• Your goal
Rewrite everything from the line containing "1920x1080 pixels. How" down to the line containing "(x=281, y=106)", changing "dropdown" to "menu" and keeping all else the same. Leave the pictures out of your answer.

• Data provided
[START]

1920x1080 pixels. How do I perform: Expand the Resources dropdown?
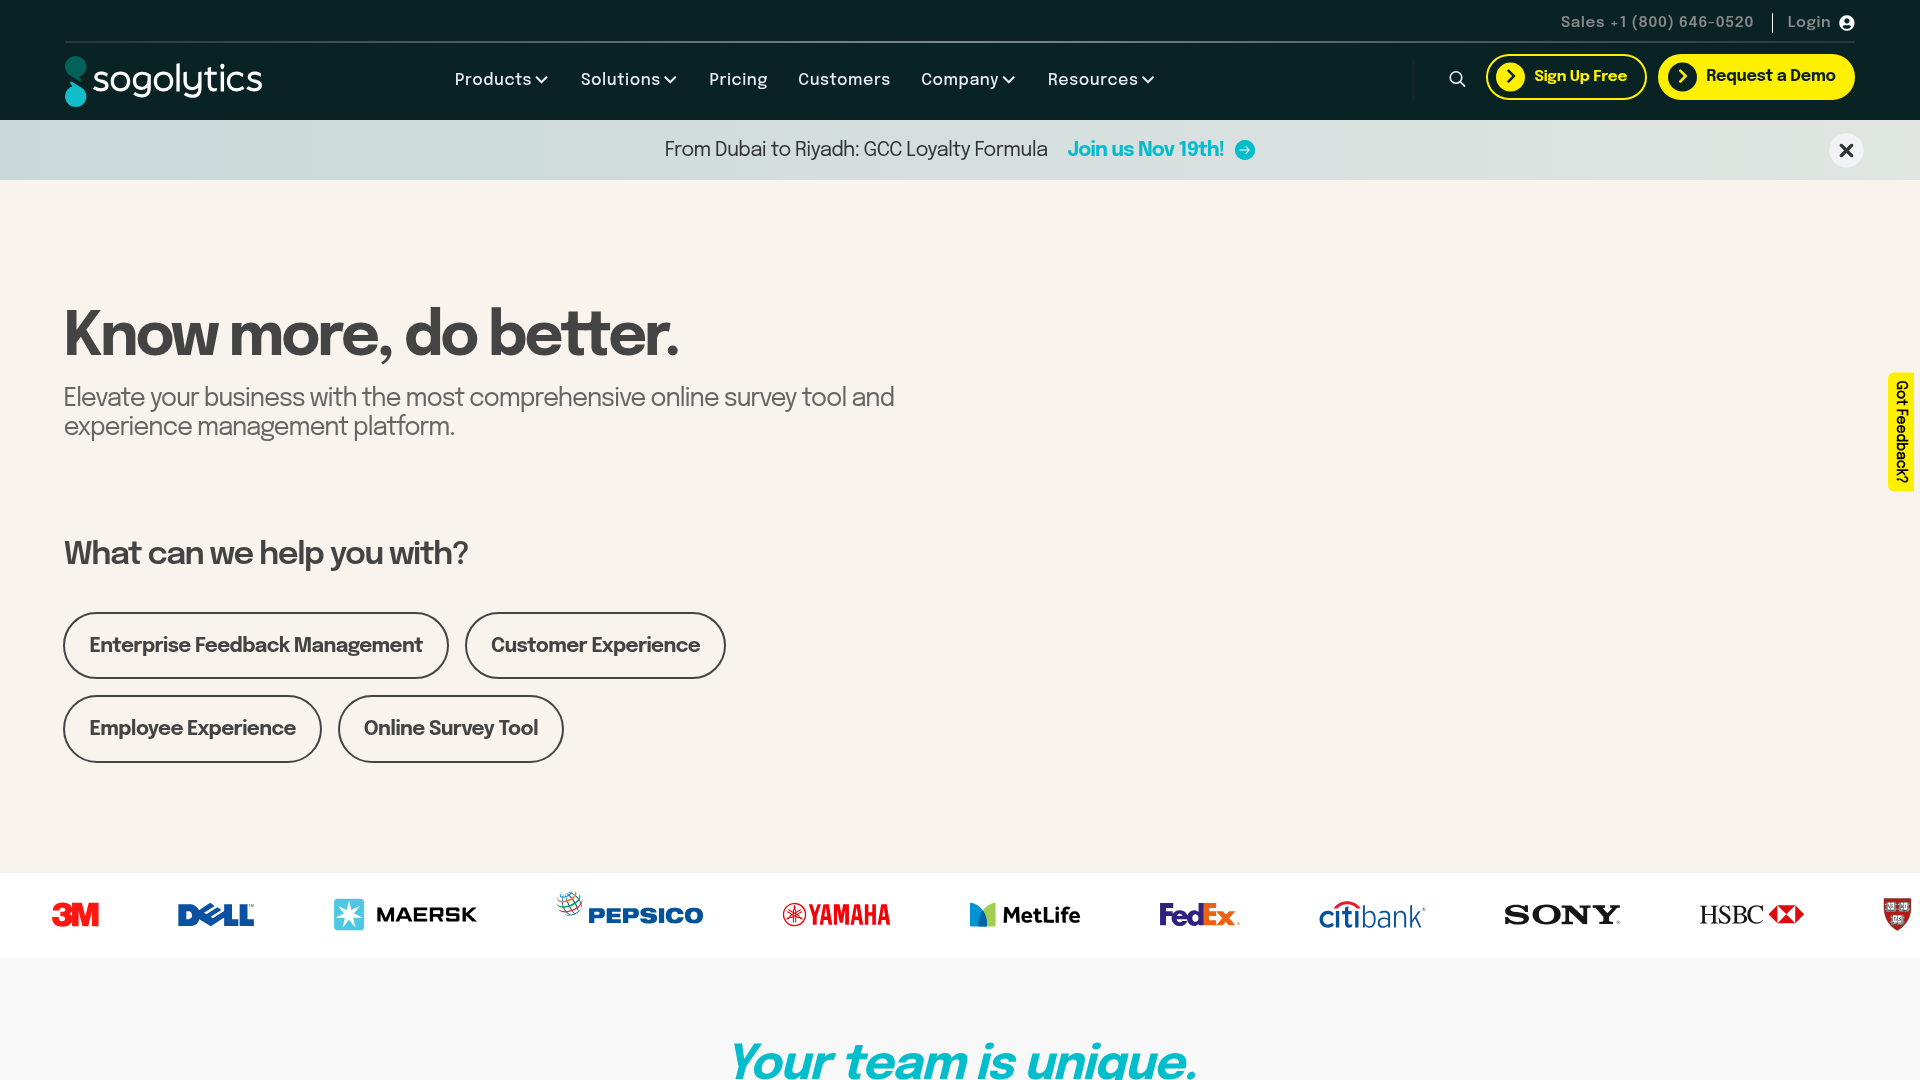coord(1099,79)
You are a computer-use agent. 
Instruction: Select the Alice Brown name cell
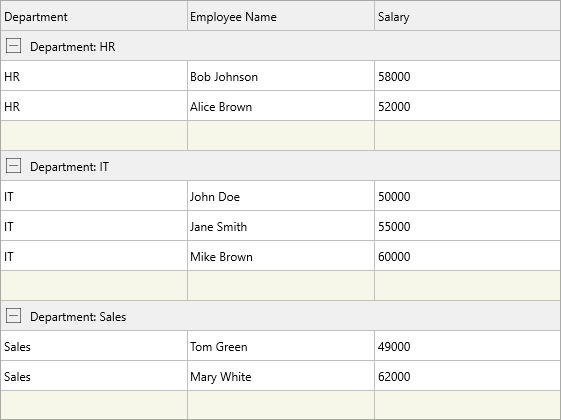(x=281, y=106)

[END]
[START]

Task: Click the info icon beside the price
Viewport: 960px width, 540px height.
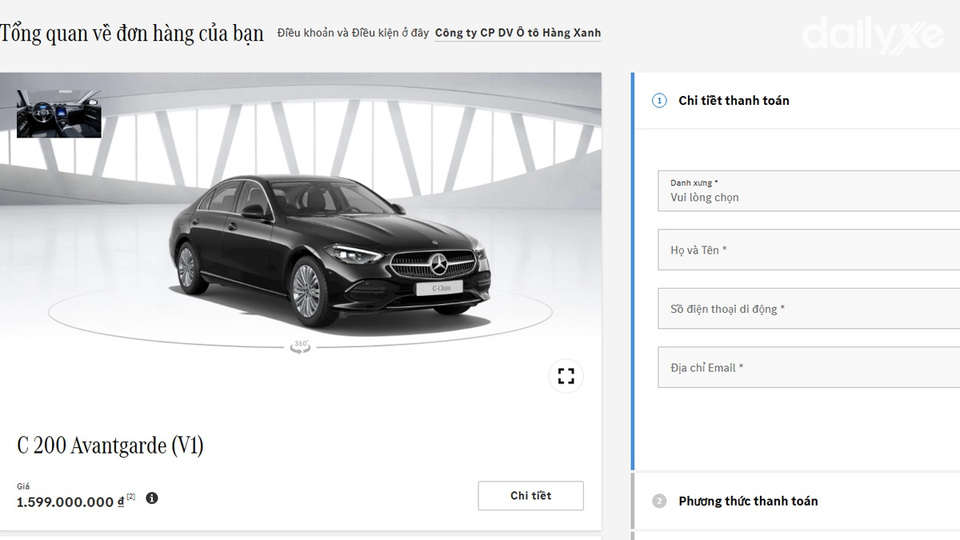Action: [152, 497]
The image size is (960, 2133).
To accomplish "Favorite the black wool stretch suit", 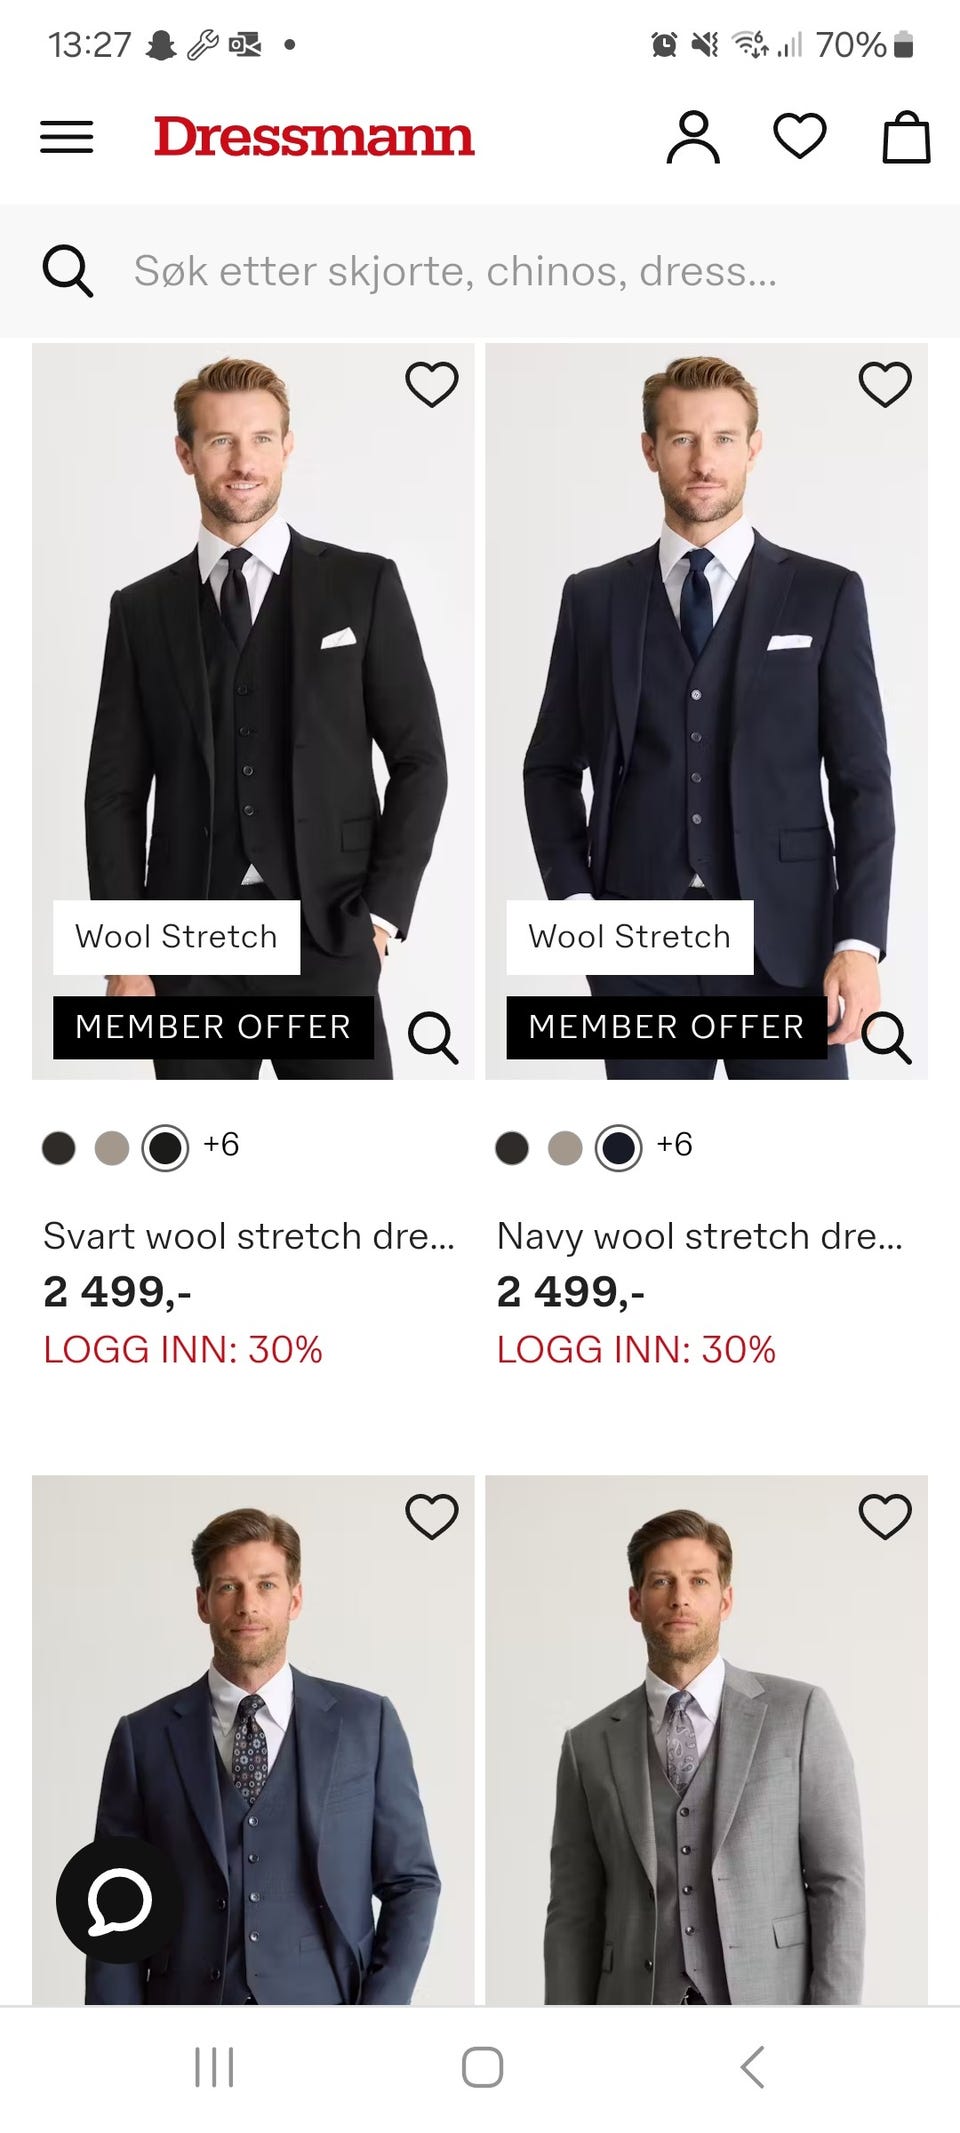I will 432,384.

[END]
[START]

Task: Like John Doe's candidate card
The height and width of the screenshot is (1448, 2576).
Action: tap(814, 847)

[END]

• Answer to this task
1920x1080 pixels. How do I perform: Expand the Resources menu?
coord(1099,79)
You are a computer-use agent. 
Instruction: Select the Alice Brown name cell
(x=281, y=106)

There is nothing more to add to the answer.